**What you have to do:** This exercise asks for the entries to be repeated exactly, without their images.

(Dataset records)

☆ ☆ ☆ ☆ ☆

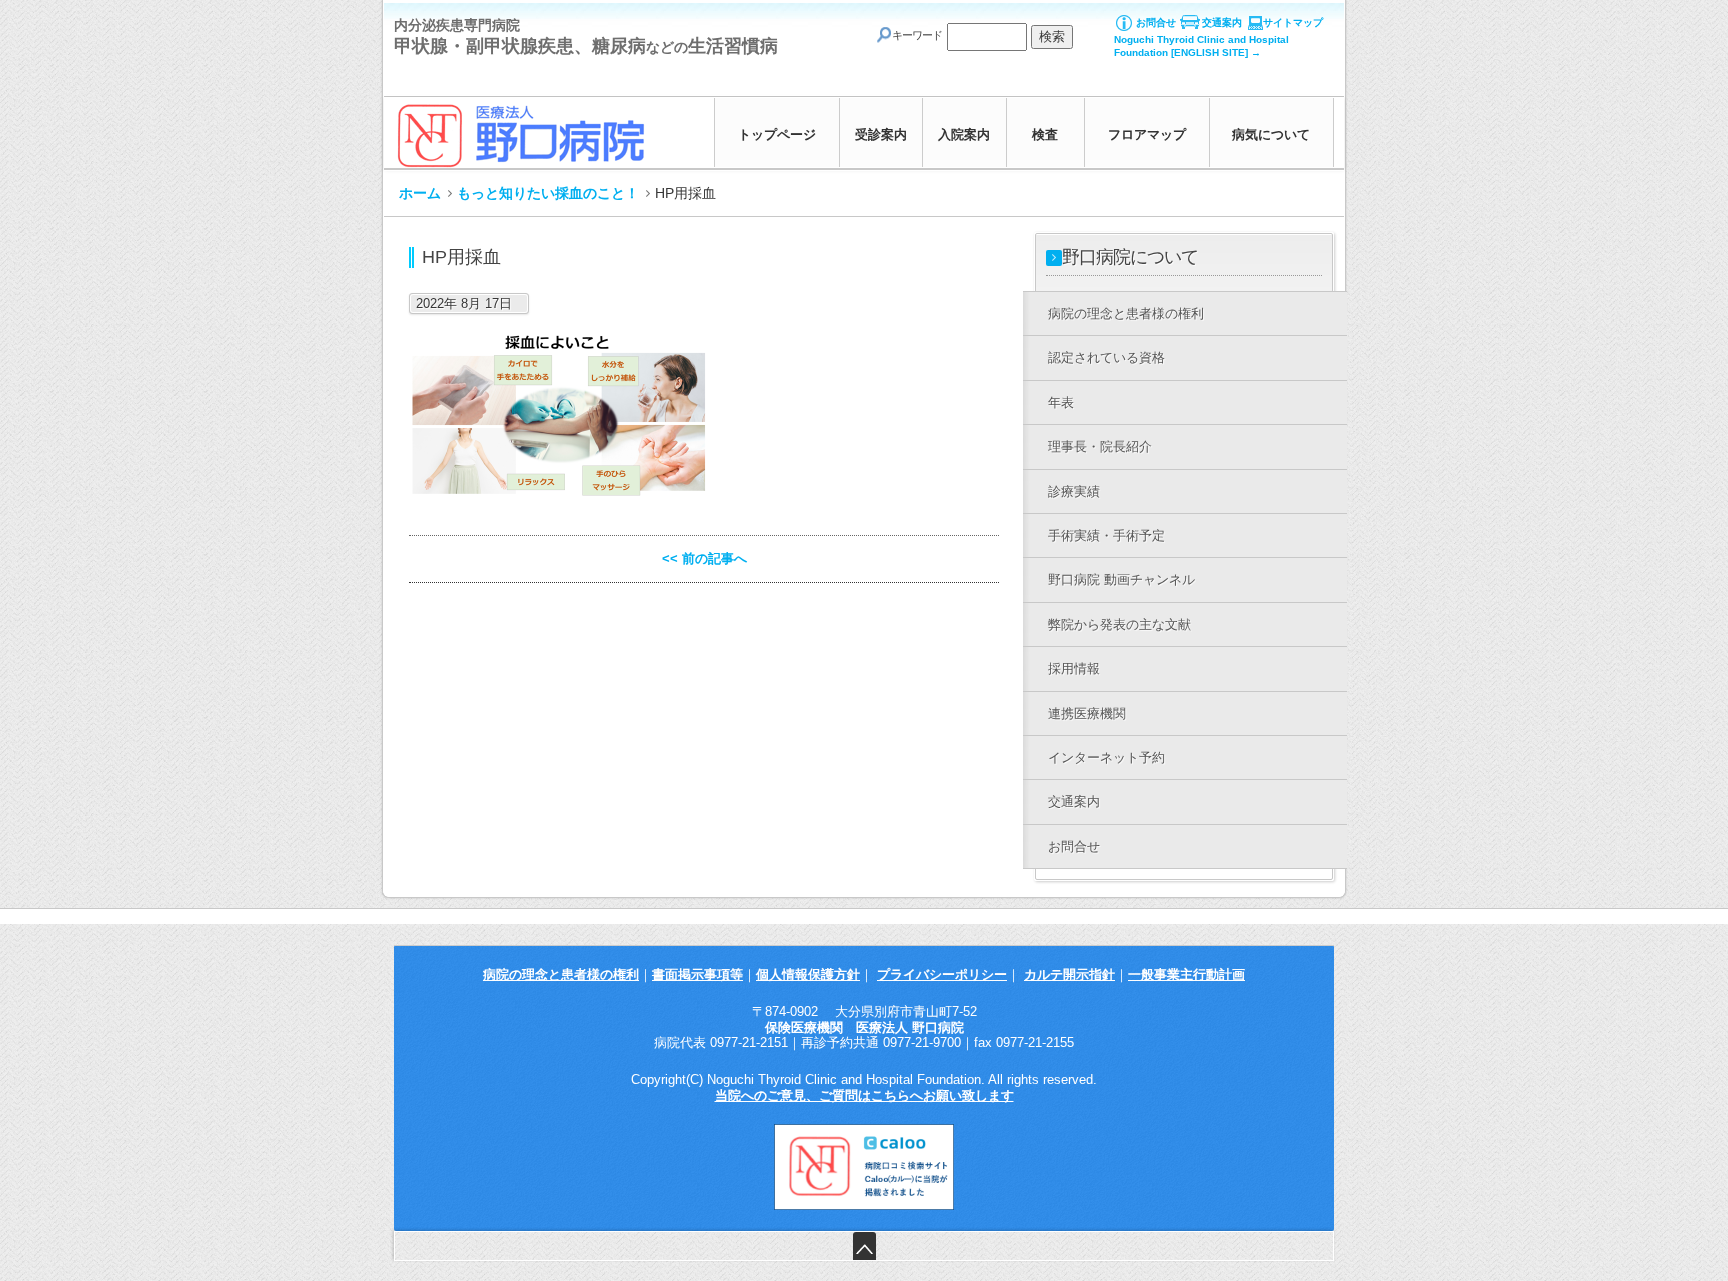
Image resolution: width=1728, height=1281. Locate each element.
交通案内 (1222, 22)
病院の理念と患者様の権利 (561, 974)
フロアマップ (1147, 134)
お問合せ (1156, 22)
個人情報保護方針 (808, 974)
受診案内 (881, 134)
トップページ (777, 134)
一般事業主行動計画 (1186, 974)
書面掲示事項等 (697, 974)
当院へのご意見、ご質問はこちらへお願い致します (864, 1095)
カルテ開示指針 (1069, 974)
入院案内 (964, 134)
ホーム (420, 193)
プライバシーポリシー (942, 974)
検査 (1045, 134)
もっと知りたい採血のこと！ (548, 193)
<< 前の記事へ (704, 558)
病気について (1271, 134)
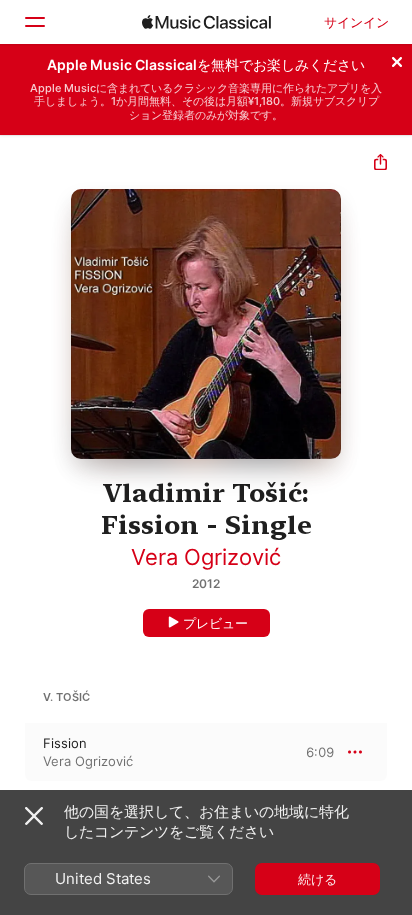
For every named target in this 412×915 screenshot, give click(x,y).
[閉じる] (397, 59)
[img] (206, 22)
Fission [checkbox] (65, 743)
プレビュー (215, 623)
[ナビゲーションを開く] (34, 22)
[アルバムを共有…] (380, 164)
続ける (317, 879)
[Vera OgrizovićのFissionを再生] (13, 752)
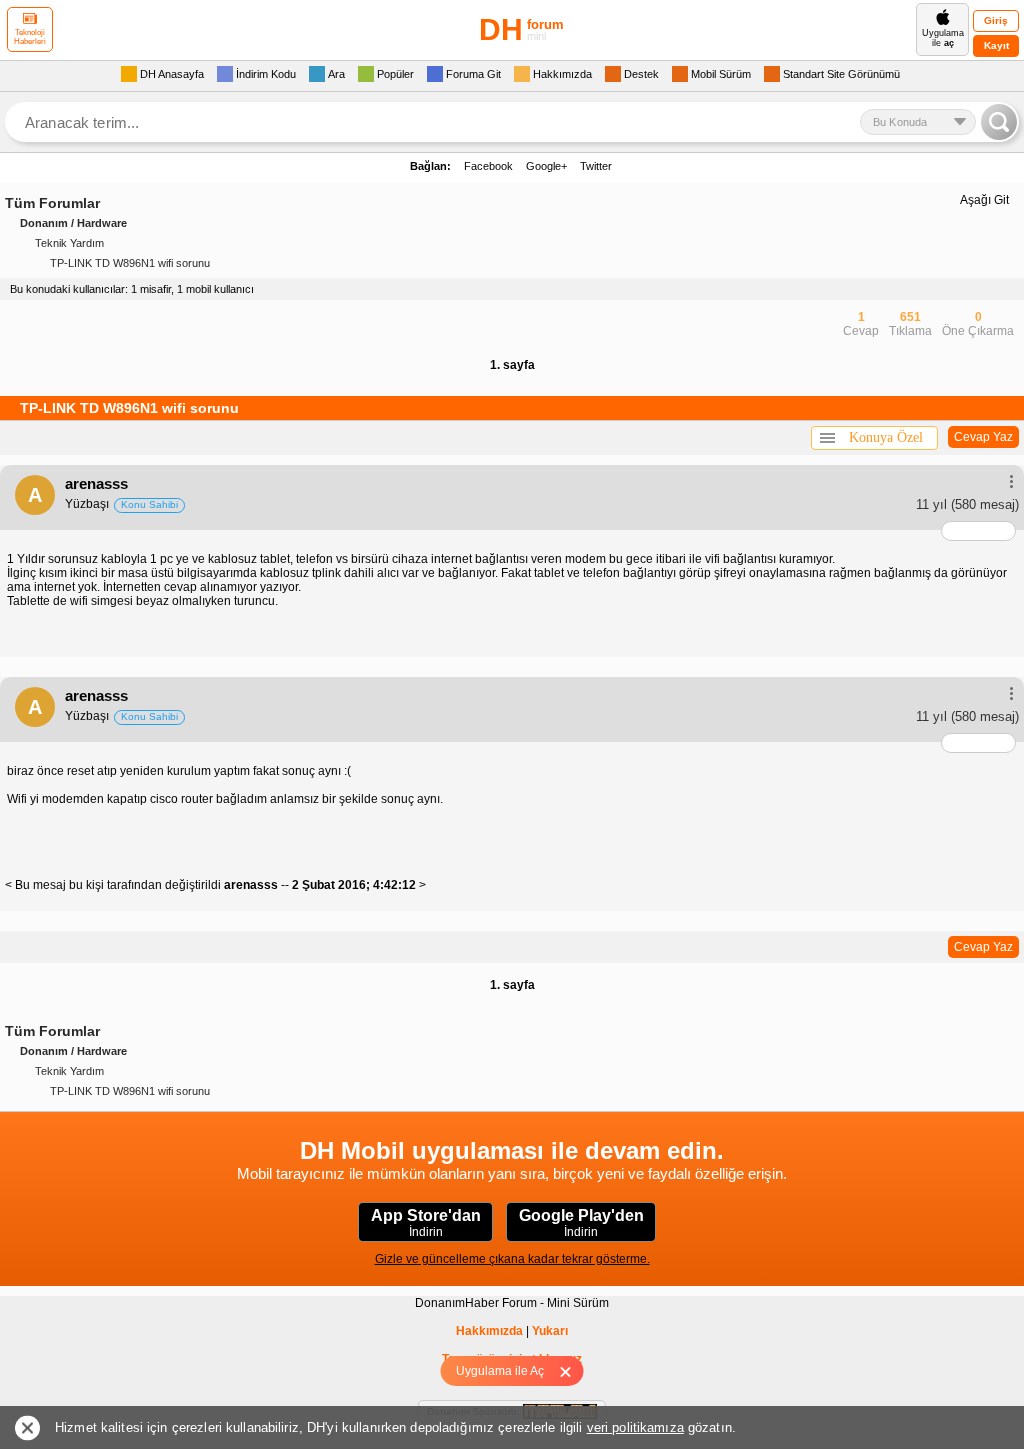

☆ ☆ ☆ ☆ ☆

**Your response:**
Image resolution: width=1728, height=1281. Locate each element.
交通案内 (1222, 22)
病院の理念と患者様の権利 (561, 974)
フロアマップ (1147, 134)
お問合せ (1156, 22)
個人情報保護方針 (808, 974)
受診案内 (881, 134)
トップページ (777, 134)
一般事業主行動計画 (1186, 974)
書面掲示事項等 (697, 974)
当院へのご意見、ご質問はこちらへお願い致します (864, 1095)
カルテ開示指針 (1069, 974)
入院案内 (964, 134)
ホーム (420, 193)
プライバシーポリシー (942, 974)
検査 (1045, 134)
もっと知りたい採血のこと！ (548, 193)
<< 前の記事へ (704, 558)
病気について (1271, 134)
For every named target in this 412×915 screenshot, give click(x,y).
[閉じる] (397, 59)
[img] (206, 22)
Fission [checkbox] (65, 743)
プレビュー (215, 623)
[ナビゲーションを開く] (34, 22)
[アルバムを共有…] (380, 164)
続ける (317, 879)
[Vera OgrizovićのFissionを再生] (13, 752)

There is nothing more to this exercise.